Slowly but surely the NHS is adapting to an environment in which large funding increases no longer roll through the door and in which previous sources of capital spending have all but dried up.
NHS trusts are increasingly seeking their own funding solutions or lobbying for special treatment. In short, they are acting like local authorities have had to do during the last few decades.
Indeed, it is to local authority funding sources that some have turned. Northumbria Healthcare Foundation Trust is waiting to hear from the Treasury whether its “novel, contentious and repercussive” proposal to use Public Works Loans Board funding to refinance its private finance initiative contract will be allowed. Meanwhile, Sandwell and West Birmingham Hospitals Trust is exploring using the same route to help unblock a stalled capital project.
Joint strategic needs assessments may mean the NHS and local authorities find greater common cause when it comes to funding the maintenance or development of health services.
The NHS would benefit from the expertise built up by councils. For example, city regions such as Greater Manchester have been successful in agreeing innovative funding deals with the Treasury. They and others also have more experience in launching “trading activities” which can bolster funding in the same way the Shelford Group of big teaching hospitals wants to earn more from working with the pharmaceutical sector.
But Treasury approved vehicles and direct revenue generation are only two parts of the developing funding picture.
It is significant that the Shelford Group’s latest bid for a top-up to their tariff payments hinges in part on the role they play in running clinical trials and, therefore, supporting the UK’s pharma businesses.
It remarks on the “alarming” decline in UK clinical trials and has called for a “full review of [the] funding system to bring it into line with international best practice”. The reference to the rest of world - rare in debates about NHS funding - is significant.
The prime minister used his keynote address at last week’s Global Health Policy Forum to pledge the UK would become the best place to develop new medical technologies.
There appears considerable scepticism among HSJ’s readers that Shelford Group members deserve increased funding to reflect their “complex” work.
But whatever the argument’s merit, perhaps the criticism misses the mark.

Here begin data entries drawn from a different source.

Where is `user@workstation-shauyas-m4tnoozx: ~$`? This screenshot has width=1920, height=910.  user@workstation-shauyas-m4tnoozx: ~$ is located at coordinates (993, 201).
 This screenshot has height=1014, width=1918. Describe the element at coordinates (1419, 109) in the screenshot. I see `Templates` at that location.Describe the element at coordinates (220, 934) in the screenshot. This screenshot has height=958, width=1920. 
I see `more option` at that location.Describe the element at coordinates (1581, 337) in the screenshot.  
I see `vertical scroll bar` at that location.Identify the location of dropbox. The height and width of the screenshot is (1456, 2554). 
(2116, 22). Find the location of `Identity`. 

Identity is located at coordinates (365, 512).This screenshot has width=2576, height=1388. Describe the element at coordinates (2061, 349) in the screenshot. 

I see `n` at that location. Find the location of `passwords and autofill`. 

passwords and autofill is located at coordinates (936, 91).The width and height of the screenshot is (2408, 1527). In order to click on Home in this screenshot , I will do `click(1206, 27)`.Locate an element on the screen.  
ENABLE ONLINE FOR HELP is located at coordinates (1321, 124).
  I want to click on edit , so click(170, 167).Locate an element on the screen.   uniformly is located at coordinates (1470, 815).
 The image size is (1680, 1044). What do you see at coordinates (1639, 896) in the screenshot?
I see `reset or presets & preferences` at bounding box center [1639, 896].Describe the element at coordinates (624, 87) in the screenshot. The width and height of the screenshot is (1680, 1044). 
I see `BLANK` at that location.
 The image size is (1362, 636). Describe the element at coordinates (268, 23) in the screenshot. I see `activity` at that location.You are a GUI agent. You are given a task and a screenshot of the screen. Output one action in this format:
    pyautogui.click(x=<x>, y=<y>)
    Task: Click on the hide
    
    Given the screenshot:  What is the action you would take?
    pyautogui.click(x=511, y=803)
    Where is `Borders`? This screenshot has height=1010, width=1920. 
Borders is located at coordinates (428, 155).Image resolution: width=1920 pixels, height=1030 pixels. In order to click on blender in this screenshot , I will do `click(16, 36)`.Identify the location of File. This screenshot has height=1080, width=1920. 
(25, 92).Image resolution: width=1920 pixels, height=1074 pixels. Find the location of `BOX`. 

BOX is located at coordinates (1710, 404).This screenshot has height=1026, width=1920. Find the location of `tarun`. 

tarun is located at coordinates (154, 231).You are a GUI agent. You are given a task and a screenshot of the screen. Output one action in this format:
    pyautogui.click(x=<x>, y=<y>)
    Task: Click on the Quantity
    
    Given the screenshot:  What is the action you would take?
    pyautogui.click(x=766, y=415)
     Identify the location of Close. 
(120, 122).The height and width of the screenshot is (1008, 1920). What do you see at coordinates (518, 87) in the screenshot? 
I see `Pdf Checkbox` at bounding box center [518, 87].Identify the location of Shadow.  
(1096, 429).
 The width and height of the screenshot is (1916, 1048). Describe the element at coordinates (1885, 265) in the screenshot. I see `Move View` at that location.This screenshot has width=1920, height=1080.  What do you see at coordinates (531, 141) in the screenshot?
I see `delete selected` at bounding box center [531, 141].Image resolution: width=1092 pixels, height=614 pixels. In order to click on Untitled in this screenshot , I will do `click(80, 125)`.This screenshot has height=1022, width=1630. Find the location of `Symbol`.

The group’s appeal was made to the Treasury as well as the Department of Health - and Number 11’s main concern is the strength of the economy.
Just as the life sciences sector seems likely to have a greater influence on how the NHS is funded, so it seems will private sources of funding.
HSJ reveals North Tees and Hartlepool Foundation Trust has had offers from two pension funds to pay for a £300m new hospital. Should the deal go through, it may signal the service has finally found a new form of private funding which does not rely on hard-to-come-by government guarantees.
Finally, there are strong rumours of trusts exploring “bond-backed solutions” to financing challenges.
The increasing range of funding and revenue options which the NHS is moving towards with a mixture of enthusiasm and resignation presents both risks and opportunities for the service.
There was little need to think innovatively about funding during the times of plenty and opportunities for the NHS to use its buying power and intellectual capital were too often ignored.
However, as organisations and regions explore new ways to access funding they will find themselves exposed to different factors which will place the relatively uniform nature of NHS services under further pressure.
Again, the present divergent state of local authority services may contain clues to the future of the NHS.